Recalca que “desde una perspectiva constitucional, el derecho a la vida es presupuesto de todos los demás derechos. Sin vida, ningún otro derecho puede ejercerse. Debilitar su reconocimiento genera una fractura en la coherencia del sistema jurídico.

Exhorta a que “cualquier deliberación jurídica se realice con pleno respeto al principio democrático, al bien común y a la participación informada de la ciudadanía. Las decisiones que afectan el núcleo de la dignidad humana deben ser abordadas con máxima responsabilidad histórica y jurídica”.

“La defensa de la vida no puede reducirse a la oposición a una reforma legal. Es indispensable promover políticas públicas que:

  • Acompañen integralmente a las mujeres en situación de vulnerabilidad.
  • Garanticen apoyo médico, psicológico, jurídico y social.
  • Faciliten redes solidarias y alternativas reales.
  • Combatan las causas estructurales que generan abandono y desesperanza.

“No se trata de elegir entre la madre o el hijo. Ambos poseen igual dignidad y merecen protección efectiva del Estado y la Sociedad”.

Monseñor Jaime Calderón Calderón convoca a las “comunidades a intensificar la oración por la vida y por quienes tienen la responsabilidad de legislar” e invita a “fortalecer la formación de la conciencia, promoviendo espacios de estudio, diálogo y participación responsable en la vida pública” y se dirige especialmente a sacerdotes, agentes de pastoral y fieles laicos para que, “desde su vocación propia, contribuyan a la construcción de una autentica cultura de la vida”.

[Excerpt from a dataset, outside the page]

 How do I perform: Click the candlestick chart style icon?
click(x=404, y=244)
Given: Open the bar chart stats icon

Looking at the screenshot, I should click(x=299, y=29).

Apunta que “la presencia cristiana en la sociedad no es una injerencia indebida, sino el ejercicio legitimo de la libertad religiosa y de participación ciudadana”.

Señaló que “hoy más que nunca como Iglesia necesitamos anunciar con claridad la verdad sobre la persona humana y que, al mismo tiempo, actúe con caridad, prudencia y firmeza” y confía en “Nuestra Madre Santísima de la Luz, Nuestra Señora de la Soledad, Purísima Concepción de María y Nuestra Señora de los Dolores de Soriano, para que sepamos responder con fidelidad al Evangelio de la vida”.